[start of SOURCE EXCERPT]

Lyon College Regional Studies Center
Creation and Development of the Arkansas Folk Festival
and Ozark Folk Center – An Oral History Project
Interviewee: Glen Ohrlin
Interviewer: Brooks Blevins
Date: June 23, 2003
Place: Mountain View, Arkansas
Blevins: This is June 23, 2003. I’m Brooks Blevins, and I’m here on Dodd Mountain south of Mountain View with Glen Ohrlin as part of the Lyon College Regional Studies Center’s oral history project on the creation and development of the Arkansas Folk Festival and the Ozark Folk Center. Mr. Ohrlin, could you start out by telling us when and where you were born?
Ohrlin: I was born in Minnesota in 1926. Grew up in the Red River Valley at the north end of Minnesota and North Dakota. My relatives are all in North Dakota and eastern Montana and northwest Minnesota. A few in Oregon now, but then we moved to California when I was a boy, and I started cowboying there. There’s a couple that lives in North Dakota . . . Minnesota, North Dakota, along about there.
Blevins: What part of California?
Ohrlin: Oh, it’s down in Burbank just north of LA. The horse industry’s there in the river bottom . . . (?) A lot of rodeo hands there, guys that work in pictures, lot of old-time cowboys.
Blevins: Was your family a ranching family after they got to . . .
Ohrlin: On my mother’s side they were, and farming hands; they did it all. Now my father was a sweeper (?), and his father was a stableman and sweeper (?), had about eighty-five horses, so we’ve all had . . . (?) My grandpa on my mother’s side was in northwestern Minnesota had a lot of horses, bronco horses. They trailed them in Montana and North Dakota. Had seven uncles; three of them were bronc riders. I started with that. We’d do anything.

[end of SOURCE EXCERPT]
[start of DATA]

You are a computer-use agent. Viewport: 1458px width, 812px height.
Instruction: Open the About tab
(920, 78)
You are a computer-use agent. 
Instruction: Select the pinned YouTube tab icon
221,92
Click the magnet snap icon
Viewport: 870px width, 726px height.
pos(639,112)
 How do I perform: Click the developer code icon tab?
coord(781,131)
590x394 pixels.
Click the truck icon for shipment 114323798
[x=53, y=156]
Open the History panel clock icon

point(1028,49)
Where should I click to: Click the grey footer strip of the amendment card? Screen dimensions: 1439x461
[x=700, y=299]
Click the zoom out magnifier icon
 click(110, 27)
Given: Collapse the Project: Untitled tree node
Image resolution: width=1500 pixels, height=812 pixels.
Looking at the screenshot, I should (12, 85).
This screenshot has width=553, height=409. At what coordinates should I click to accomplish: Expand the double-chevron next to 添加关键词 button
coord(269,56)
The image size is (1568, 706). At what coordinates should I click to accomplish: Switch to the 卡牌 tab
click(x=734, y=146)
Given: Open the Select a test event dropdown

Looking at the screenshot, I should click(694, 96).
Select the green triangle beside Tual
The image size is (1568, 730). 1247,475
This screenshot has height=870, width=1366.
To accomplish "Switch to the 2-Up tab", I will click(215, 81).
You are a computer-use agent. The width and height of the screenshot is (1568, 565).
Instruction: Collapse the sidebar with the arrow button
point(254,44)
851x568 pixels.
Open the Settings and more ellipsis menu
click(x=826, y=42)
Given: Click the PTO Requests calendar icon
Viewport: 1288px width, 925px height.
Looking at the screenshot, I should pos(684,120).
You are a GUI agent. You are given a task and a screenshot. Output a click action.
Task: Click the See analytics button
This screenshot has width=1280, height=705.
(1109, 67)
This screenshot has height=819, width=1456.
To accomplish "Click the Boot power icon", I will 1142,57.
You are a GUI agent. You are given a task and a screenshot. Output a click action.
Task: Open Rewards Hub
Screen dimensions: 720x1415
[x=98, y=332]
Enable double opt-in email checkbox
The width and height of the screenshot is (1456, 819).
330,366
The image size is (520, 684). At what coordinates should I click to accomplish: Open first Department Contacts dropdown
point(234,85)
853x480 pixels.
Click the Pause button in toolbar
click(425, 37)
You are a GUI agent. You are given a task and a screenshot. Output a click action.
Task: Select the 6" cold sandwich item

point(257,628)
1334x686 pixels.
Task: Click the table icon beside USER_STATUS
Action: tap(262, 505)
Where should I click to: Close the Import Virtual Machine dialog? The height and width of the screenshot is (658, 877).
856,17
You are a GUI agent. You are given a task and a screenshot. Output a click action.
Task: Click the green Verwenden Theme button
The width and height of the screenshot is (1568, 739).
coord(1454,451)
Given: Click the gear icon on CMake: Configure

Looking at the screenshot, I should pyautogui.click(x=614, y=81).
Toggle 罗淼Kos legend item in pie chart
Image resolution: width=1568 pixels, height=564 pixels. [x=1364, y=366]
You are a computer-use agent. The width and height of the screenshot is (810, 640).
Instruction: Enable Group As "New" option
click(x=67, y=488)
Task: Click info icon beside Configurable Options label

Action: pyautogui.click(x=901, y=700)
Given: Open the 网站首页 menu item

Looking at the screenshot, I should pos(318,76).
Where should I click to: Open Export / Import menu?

[end of DATA]

▸ REQUEST: Update the passage of the oral history transcript that opens with "Blevins: What part" and closes with "We’d do anything.", replacing "Burbank" with "Glendale". The entries are separate material and have no connection to the oral history transcript.

▸ EXERCISE RESULT:
Blevins: What part of California?
Ohrlin: Oh, it’s down in Glendale just north of LA. The horse industry’s there in the river bottom . . . (?) A lot of rodeo hands there, guys that work in pictures, lot of old-time cowboys.
Blevins: Was your family a ranching family after they got to . . .
Ohrlin: On my mother’s side they were, and farming hands; they did it all. Now my father was a sweeper (?), and his father was a stableman and sweeper (?), had about eighty-five horses, so we’ve all had . . . (?) My grandpa on my mother’s side was in northwestern Minnesota had a lot of horses, bronco horses. They trailed them in Montana and North Dakota. Had seven uncles; three of them were bronc riders. I started with that. We’d do anything.